The Conclusion of the Matter
Introduction: So many times in this series of studies we have worried that Solomon's advice was not exactly right because he seemed to leave God and eternal life out of the picture. This week, in the concluding chapter, King Solomon strongly appeals to us to remember to put God in the center of our thinking and planning. Let's dive right into our study!
- Remember Your Creator
- Read Ecclesiastes 12:1. Presumably you have more trouble with your memory when you are old. What does Solomon mean when he tells us to "remember" God when we are young? (Solomon is telling us to make God part of our planning from the very beginning.)
- Do you recall the story of the farmer and the laborers that came at different times of the day ( Matthew 20:1-15)? All of the workers received the same pay whether they started work in the morning or started just before quitting time. If you knew about this payment plan, when would you start work? (You all answer, "Just before quitting time!")
- The story of the farmer and the laborers is a parable about salvation. Given your answer as to when you would show up for work, why should we determine that we will "remember" (work for God) beginning in our youth? (King Solomon is now towards the end of his life and he realizes how much better his life would have been had he walked in God's ways the entire time.)

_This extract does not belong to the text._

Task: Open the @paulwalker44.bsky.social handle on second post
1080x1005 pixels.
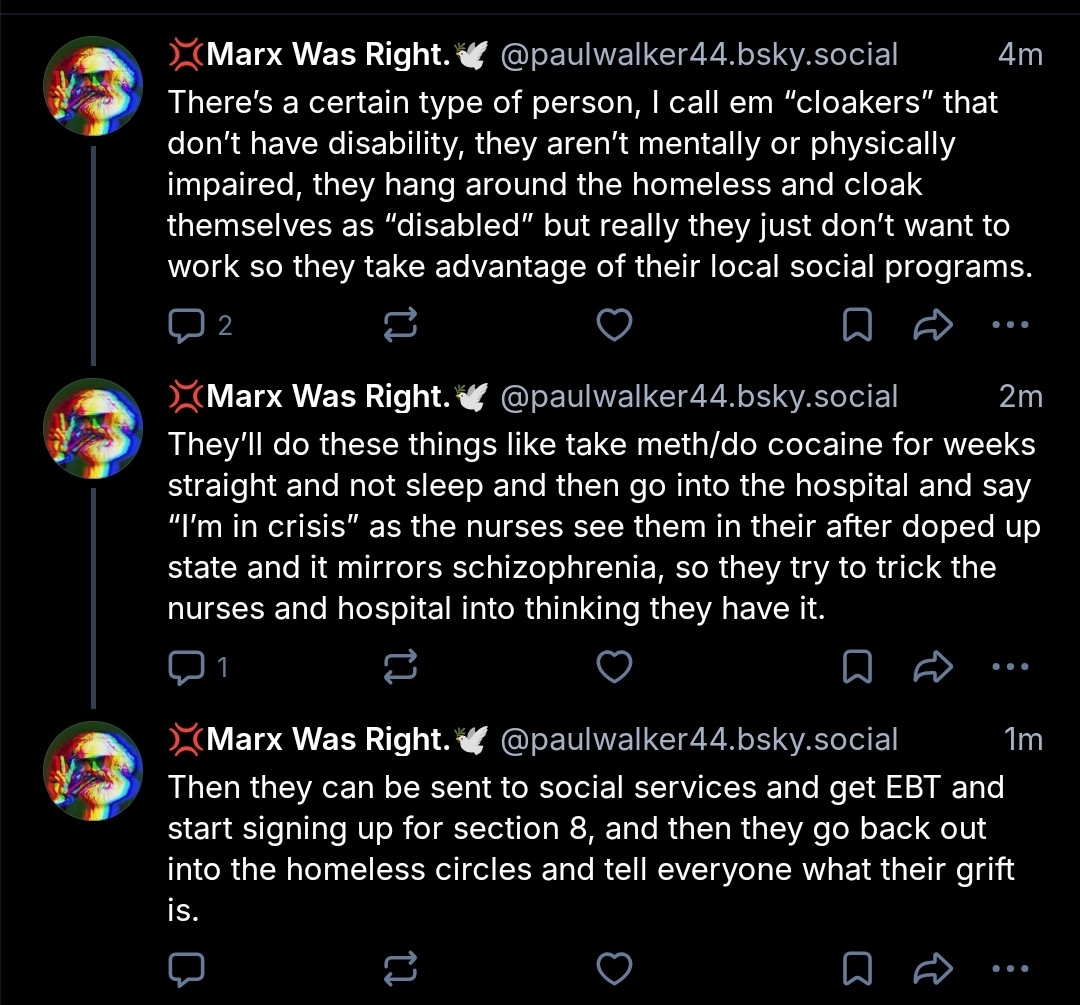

- Almost everyone I know (who is not retired)speaks fondly of retiring and the "golden years." Look at the last half of Ecclesiastes 12:1, how does Solomon describe the "golden years?" (He calls them "days of trouble" in which he finds "no pleasure.")
- Read Ecclesiastes 12:2. Solomon begins his explanation of the reasons why he calls the "golden years" "days of trouble." Will a time come when the sun, moon and stars grow dark? Will they fail at some point? (Solomon is not talking about the sun burning out, he is talking about our eyesight growing dim with age.)

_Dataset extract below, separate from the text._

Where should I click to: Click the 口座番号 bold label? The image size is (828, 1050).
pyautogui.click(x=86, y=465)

- Read Ecclesiastes 12:3. What aspects of old age is Solomon describing here? (You shake and tremble with age. You stoop and you cannot do the kind of heavy work you used to be able to do.)
- I had a great-uncle who was remarkably powerful. I recall that when he was 75 he had huge wrists and powerful arms. Except for losing his hair, he seemed to defy age. Finally age and illness closed in and he, too, became frail and weak.
- "Do you use a paste that's past? Are your choppers at half-mast? Use the paste that lets you grin. Gumbo keeps your grinders in." This little limerick raises an issue about what Solomon means. When Solomon speaks about the few "grinders," is he referring to our teeth?
- When he refers to those "looking through the windows," is he referring to our eyesight?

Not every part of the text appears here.